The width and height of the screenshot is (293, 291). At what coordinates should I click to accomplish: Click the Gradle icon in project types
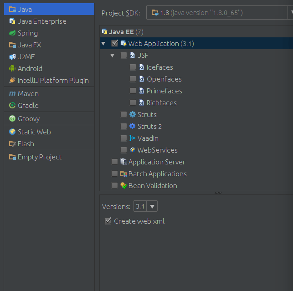click(12, 106)
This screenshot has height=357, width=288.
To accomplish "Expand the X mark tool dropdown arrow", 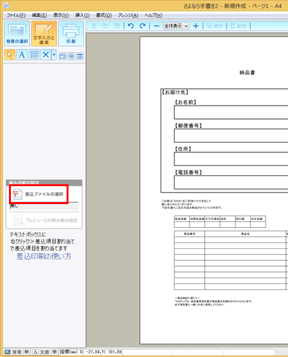I will point(54,54).
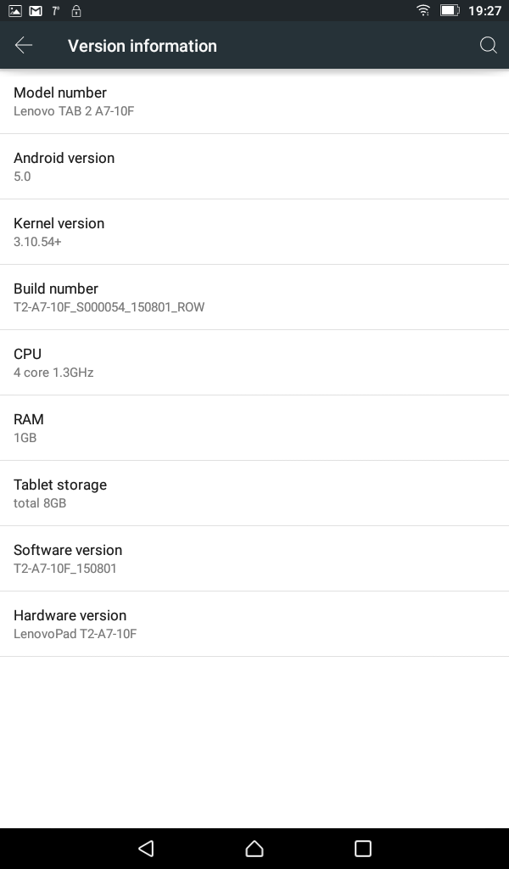The width and height of the screenshot is (509, 869).
Task: Select the Android version entry
Action: 255,167
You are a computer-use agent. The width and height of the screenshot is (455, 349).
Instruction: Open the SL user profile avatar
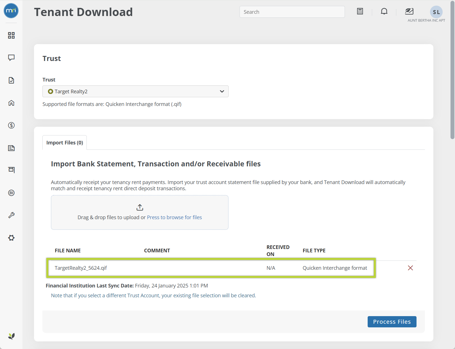click(x=436, y=12)
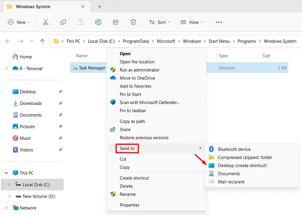Open the three-dots See more menu
Image resolution: width=302 pixels, height=215 pixels.
[218, 22]
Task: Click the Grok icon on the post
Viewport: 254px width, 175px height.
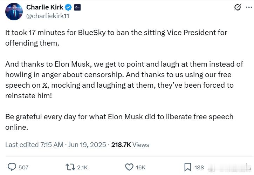Action: (x=238, y=7)
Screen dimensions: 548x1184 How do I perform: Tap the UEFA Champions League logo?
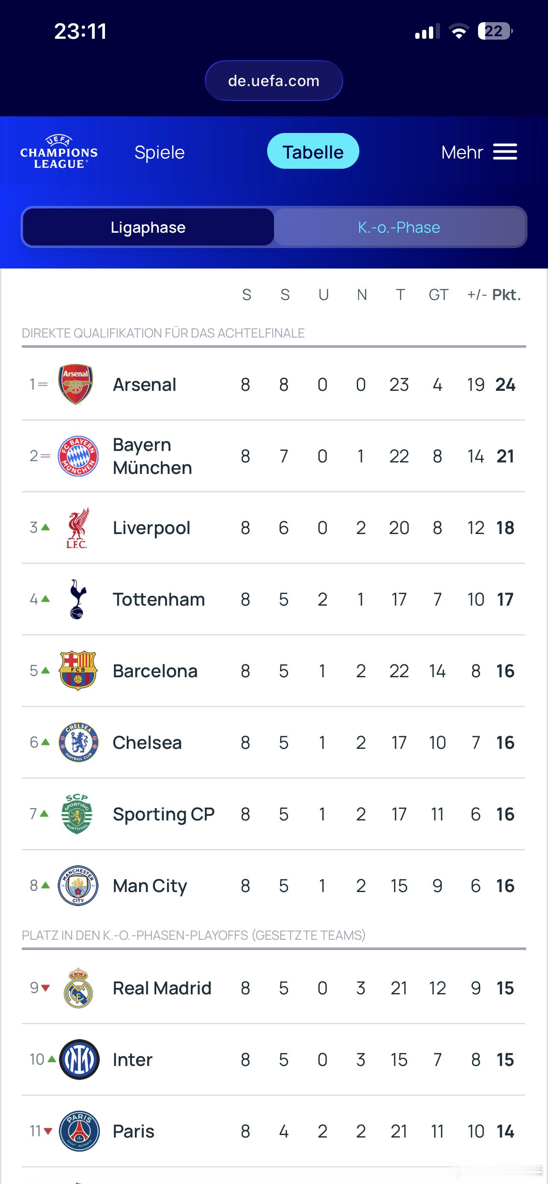click(x=59, y=152)
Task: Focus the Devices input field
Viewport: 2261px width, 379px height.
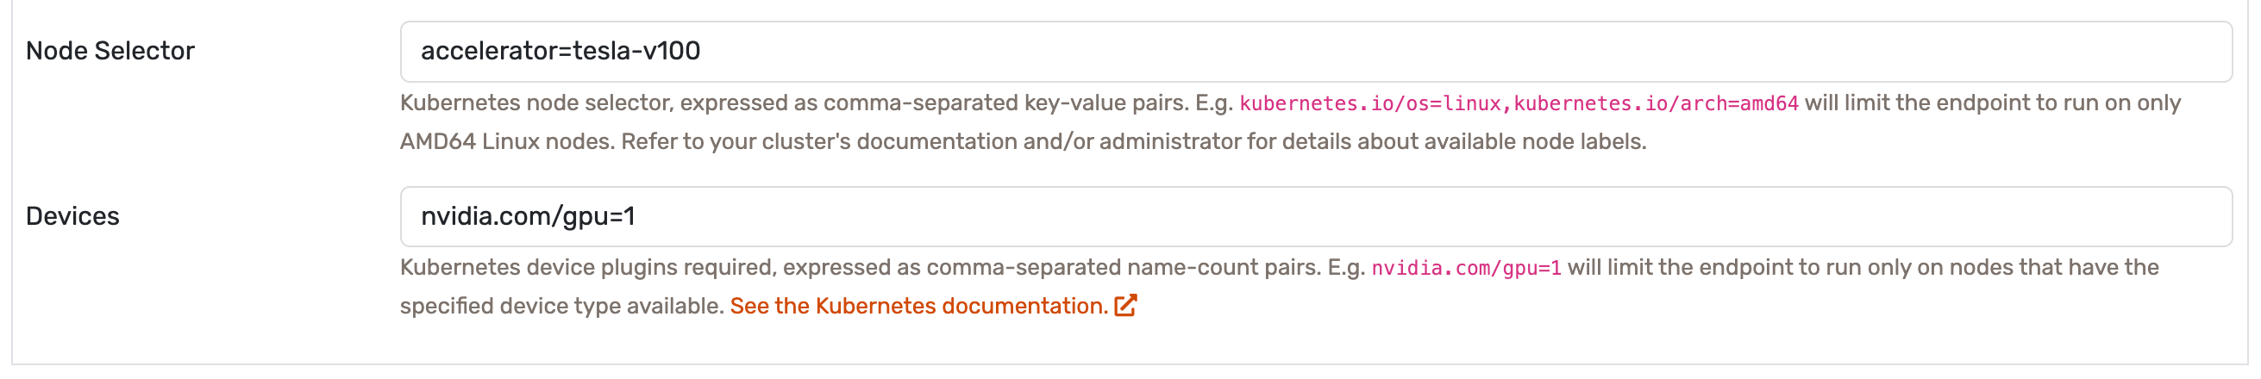Action: coord(1316,217)
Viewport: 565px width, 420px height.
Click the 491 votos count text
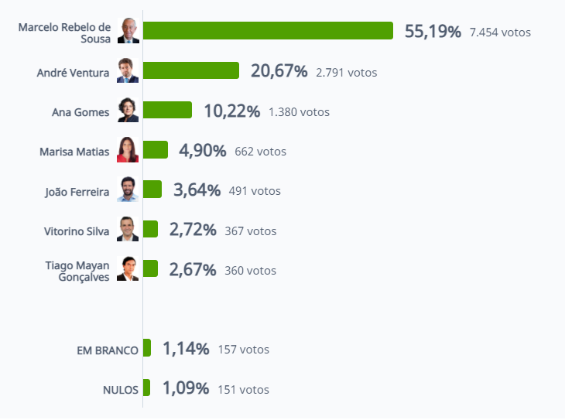pos(255,191)
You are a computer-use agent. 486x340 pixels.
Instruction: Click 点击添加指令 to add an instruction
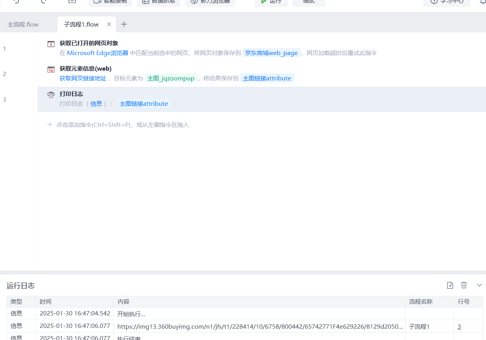click(122, 125)
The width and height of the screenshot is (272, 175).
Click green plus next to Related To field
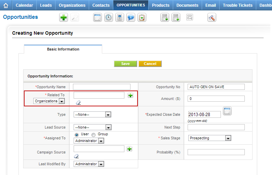click(x=130, y=96)
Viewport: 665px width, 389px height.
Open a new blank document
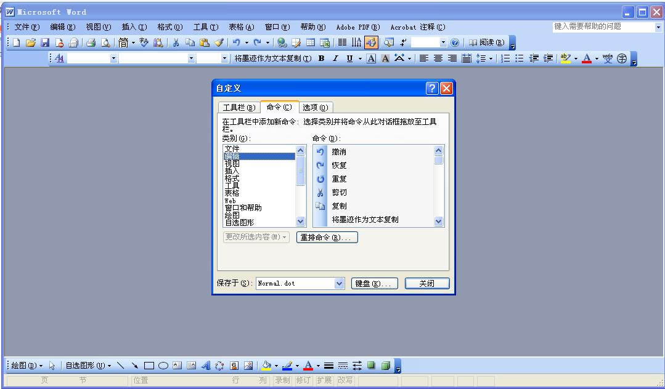[x=15, y=42]
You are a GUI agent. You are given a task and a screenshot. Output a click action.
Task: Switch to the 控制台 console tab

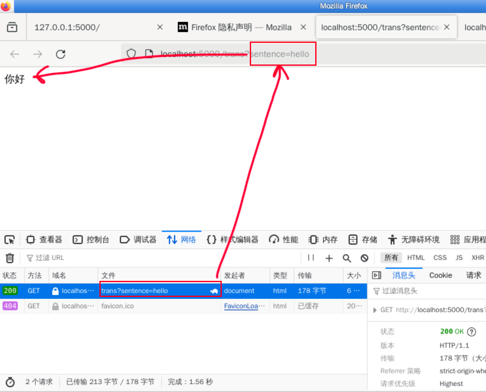click(91, 240)
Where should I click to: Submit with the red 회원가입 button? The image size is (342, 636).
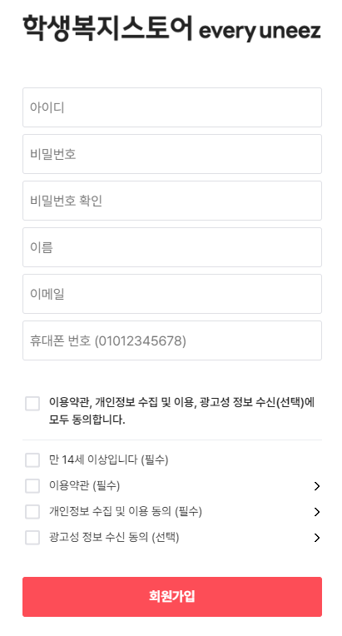(x=172, y=597)
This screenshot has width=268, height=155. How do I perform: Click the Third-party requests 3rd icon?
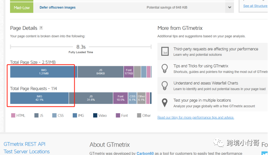(165, 52)
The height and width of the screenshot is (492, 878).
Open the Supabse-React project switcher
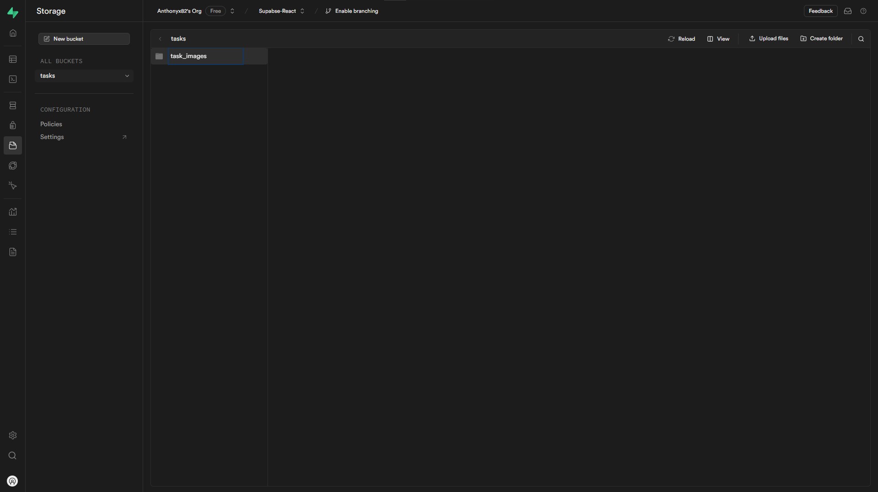click(302, 11)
——————
__WHAT YOU HAVE TO DO__
With the pictures removed from your copy, retype the lines above from the one that contains "The width and height of the screenshot is (272, 175)." through the one that contains "You are a GUI", exactly.

__PROBLEM SOLUTION__
The width and height of the screenshot is (272, 175).
Click green plus next to Related To field
click(x=130, y=96)
Viewport: 665px width, 389px height.
Open a new blank document
[x=15, y=42]
You are a GUI agent. You are given a task and a screenshot. Output a click action.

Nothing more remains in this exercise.